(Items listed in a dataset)
* * *

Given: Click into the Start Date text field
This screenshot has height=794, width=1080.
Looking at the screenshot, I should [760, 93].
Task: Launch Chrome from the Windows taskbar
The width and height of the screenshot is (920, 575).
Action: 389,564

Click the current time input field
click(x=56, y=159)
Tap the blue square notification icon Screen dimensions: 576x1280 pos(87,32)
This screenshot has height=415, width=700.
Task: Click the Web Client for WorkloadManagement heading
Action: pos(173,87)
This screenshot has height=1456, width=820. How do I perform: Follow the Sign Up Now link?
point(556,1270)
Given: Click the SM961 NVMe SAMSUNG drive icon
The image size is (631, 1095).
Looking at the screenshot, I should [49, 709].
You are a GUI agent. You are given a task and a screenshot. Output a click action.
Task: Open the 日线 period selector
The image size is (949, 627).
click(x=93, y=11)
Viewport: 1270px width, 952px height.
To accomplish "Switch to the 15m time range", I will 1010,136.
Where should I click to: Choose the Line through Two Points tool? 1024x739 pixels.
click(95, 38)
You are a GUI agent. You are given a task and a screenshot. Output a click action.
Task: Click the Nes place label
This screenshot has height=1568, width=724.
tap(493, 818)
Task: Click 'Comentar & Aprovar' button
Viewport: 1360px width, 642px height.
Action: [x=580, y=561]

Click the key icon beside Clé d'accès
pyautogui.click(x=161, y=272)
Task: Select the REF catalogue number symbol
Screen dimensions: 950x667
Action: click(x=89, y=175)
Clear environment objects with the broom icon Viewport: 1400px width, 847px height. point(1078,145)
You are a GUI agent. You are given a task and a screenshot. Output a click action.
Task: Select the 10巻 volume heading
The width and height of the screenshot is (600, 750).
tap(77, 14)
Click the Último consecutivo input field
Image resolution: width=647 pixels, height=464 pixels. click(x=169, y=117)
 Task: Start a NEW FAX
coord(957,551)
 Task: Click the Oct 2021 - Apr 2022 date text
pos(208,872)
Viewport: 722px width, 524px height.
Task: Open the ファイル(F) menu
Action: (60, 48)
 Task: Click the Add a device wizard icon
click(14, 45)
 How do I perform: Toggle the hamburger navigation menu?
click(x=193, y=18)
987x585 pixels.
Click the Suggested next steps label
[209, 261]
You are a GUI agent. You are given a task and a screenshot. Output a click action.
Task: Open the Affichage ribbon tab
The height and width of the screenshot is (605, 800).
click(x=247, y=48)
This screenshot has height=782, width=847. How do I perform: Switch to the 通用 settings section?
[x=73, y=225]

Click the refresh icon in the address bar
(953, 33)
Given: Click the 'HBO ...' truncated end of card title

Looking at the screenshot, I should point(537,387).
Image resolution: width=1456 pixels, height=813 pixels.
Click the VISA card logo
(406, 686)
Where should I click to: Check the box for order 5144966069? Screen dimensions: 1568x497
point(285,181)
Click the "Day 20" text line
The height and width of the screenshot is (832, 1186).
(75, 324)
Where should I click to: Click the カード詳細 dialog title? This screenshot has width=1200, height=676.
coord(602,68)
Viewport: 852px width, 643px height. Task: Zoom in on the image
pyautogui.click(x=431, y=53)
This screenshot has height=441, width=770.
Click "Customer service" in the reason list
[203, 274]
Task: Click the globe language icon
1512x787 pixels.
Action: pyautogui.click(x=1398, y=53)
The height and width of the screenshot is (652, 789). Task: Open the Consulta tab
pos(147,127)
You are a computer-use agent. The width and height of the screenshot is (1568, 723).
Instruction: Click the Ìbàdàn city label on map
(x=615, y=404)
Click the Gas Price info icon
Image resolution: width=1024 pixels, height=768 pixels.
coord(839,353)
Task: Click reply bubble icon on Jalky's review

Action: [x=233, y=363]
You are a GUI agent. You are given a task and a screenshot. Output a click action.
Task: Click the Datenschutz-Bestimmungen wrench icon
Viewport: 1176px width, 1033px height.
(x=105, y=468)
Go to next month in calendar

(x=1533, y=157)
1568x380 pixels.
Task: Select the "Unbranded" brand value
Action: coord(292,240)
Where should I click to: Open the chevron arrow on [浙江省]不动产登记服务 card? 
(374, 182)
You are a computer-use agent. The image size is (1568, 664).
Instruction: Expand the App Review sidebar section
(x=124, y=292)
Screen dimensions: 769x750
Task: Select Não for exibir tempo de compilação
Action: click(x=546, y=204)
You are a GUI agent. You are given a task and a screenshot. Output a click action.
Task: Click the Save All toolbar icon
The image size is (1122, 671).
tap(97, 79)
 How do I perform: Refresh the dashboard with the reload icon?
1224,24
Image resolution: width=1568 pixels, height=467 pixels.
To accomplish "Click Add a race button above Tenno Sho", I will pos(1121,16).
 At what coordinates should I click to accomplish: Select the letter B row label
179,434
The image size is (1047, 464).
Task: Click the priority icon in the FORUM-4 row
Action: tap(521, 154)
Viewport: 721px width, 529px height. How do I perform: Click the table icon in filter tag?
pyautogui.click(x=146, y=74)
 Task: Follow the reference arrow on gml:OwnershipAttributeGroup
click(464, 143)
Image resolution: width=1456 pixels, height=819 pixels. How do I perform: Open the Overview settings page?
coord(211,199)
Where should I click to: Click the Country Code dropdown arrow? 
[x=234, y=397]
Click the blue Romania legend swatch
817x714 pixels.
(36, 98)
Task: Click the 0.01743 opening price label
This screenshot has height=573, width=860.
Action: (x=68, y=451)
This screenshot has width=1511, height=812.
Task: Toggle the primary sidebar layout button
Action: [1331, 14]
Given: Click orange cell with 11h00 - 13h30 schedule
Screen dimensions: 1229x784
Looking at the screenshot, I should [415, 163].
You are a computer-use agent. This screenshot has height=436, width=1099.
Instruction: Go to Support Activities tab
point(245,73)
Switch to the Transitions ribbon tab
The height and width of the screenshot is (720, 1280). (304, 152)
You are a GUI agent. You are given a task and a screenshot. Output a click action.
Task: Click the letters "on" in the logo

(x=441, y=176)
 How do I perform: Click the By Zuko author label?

* * *

- What to do:
The expected answer is a copy of each line above containing "computer".

- Exercise result:
You are a computer-use agent. The width and height of the screenshot is (1568, 723).
You are a computer-use agent. The image size is (1568, 664).
You are a computer-use agent. This screenshot has height=436, width=1099.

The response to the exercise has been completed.